読解文:
= = = = = = =
言葉にできない、わからない、もしかしたら永遠にわからないかもしれない気持ちを抱えながら、それを確かに記憶している心と体で生きていく。

『どうあがいても言語化できない感情』の描写が秀逸なんだよなぁ。うん。

漫画だから『絵』が、その役割を果たしているのは勿論なのですが『小説』を思わせるような、文字での語り。そちらも大きな役割を果たしていて、なんか『漫画を読んでいるんだけれど、小説を読んでいるような』気持ちにさせられるんだよなぁ。

 

自分でも何を言っているのかよくわからなくなってきたので(いつものこと)、最後に『キャラコリ デュ ネギュス』の佐々木が私のどストライクだったことをお伝えしておきます。このお話も好き。小野塚さんだからこその『甘々』って感じがします。

 

そしてもう1作品はこちら。

・『LOGOS』

・・・読んだことのある小野塚さんのBL作品の中でいちばん好き。そして今までに読んできたBL作品の中でもベスト5に入るくらいに好きな作品。好きってか、なんかもう、私の心に、記憶に鮮明に焼き付いて離れない作品です。

『らしゃあめん』『ココナッツアイス』『ソレは至極当然のコト』『LOGOS』『REAL』の4作品が収録されています。もう全部好き。本当に好き。

先の作品の紹介の中で書いた小野塚さん作品の特徴。いわば『小野塚作品のエッセンス』みたいなものが凝縮された『特濃・小野塚カホリ』を堪能できる1冊。

 

なんだろ。なんかもう、どの作品も絶望的なんです。
= = = = = = =
文書・スクリーンショットの位置指定エントリ:
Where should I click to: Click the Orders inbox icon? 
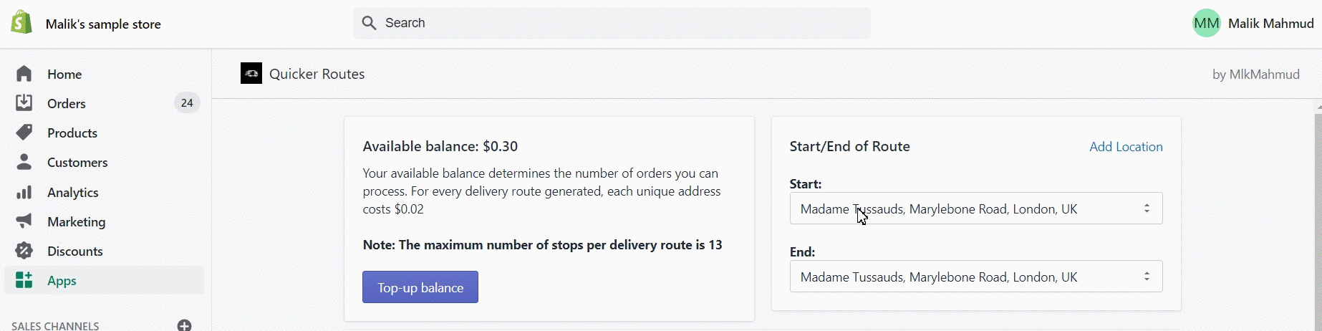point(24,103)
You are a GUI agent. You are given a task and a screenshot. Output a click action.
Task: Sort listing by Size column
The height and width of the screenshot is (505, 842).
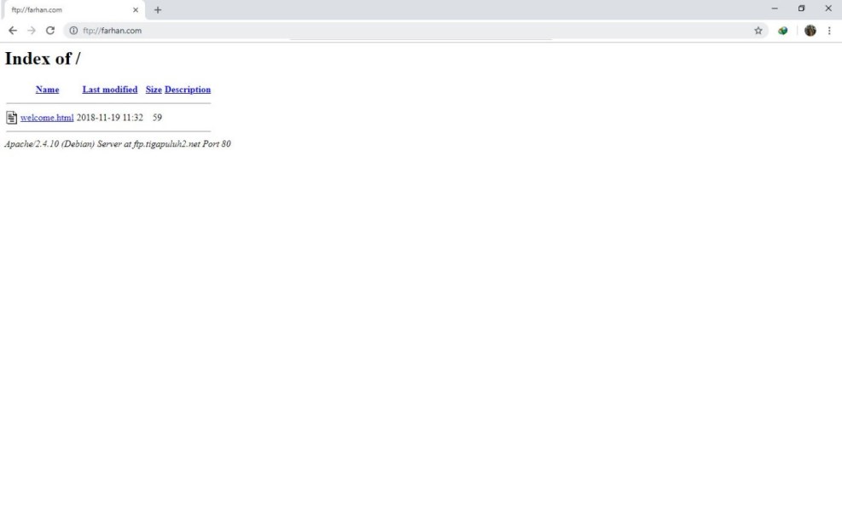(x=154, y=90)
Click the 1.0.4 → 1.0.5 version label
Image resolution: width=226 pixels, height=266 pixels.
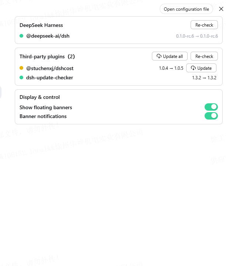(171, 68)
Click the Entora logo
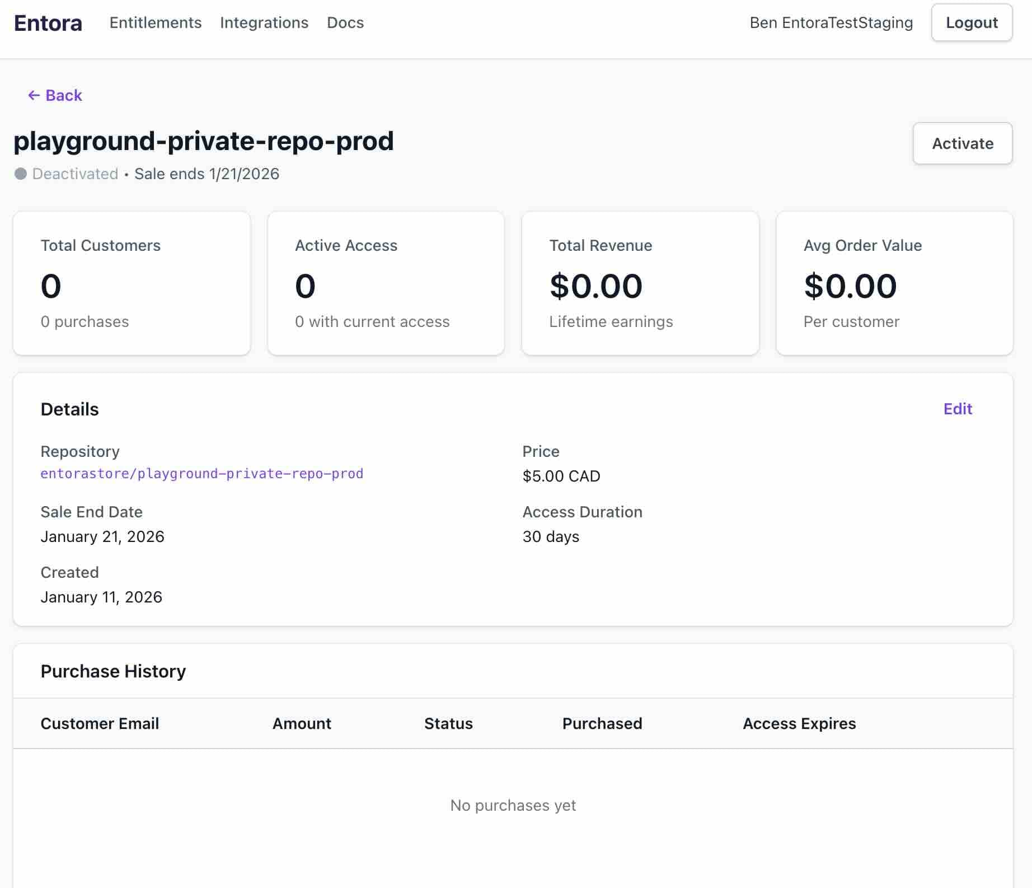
= = = = = = =
取り組む課題:
A – 小野塚作品の紹介文で、筆者が漫画を読んでいるのに小説を読んでいるような気持ちになるのはなぜですか。
B – 先に掲げた小野塚作品の紹介文の続きを、最後の文の後から書き足してください。

期待される結果:
A – 絵が役割を果たしているだけでなく、小説を思わせるような文字での語りも大きな役割を果たしているからです。

B –
なんて言うのかな。恋なんかを知ってしまったばっかりに。愛なんかを知ってしまったばっかりに。セックスなんかをしてしまったばっかりに。自分の体と心に、相手のことを記憶として刻み付けてしまったばっかりに。

そう嘆きたくなるくらいの絶望しかない。

 

でも同時、だからこそ、その絶望すらも愛おしくて愛おしくてたまらない。

あるいはその絶望しか、もはや自分が縋り付けるものはない。

その絶望と共にでしか、もう生きていくことはできない。

そんな、それこそまた絶望的な、だけどそれを希望として受け止めている、受け止めるよりほかない状況に取り残された登場人物の姿が、とにかく胸を穿つ。

切ないなんて言葉では足りないくらいに、胸を穿つんです。

 

だからこの『LOGOS』に関しては、割と私は本気で『凶器だ。この1冊は凶器だ』と思っています。何かの致死量が、多分、オーバーしてる。

 

で、その中でも特に、特に私が好きなのが、初めて読んだ時から20数年以上の時を経て今なお、鮮烈に記憶に焼き付いているのが表題作である『LOGOS』です。

父親を殺した少年と、その幼なじみの短い逃避行を描いた、40ページ弱のお話です。

 

なんてことないお話なんです。14歳の少年たちの逃避行。BL。作者は小野塚カホリさんと来たら、この展開は、むしろ想像に難くないんです。

あとお話的にもツッコミポイントが多い言うか。

話の内容的にも『具体的に作品名を挙げろと言われたら困るけど。でも、まぁ、どこかで見た、聞いた、読んだことがあるようなお話ではあるよね』って感じだと思います。

 

でもやっぱり、今、改めて読み返してみてもだめだ。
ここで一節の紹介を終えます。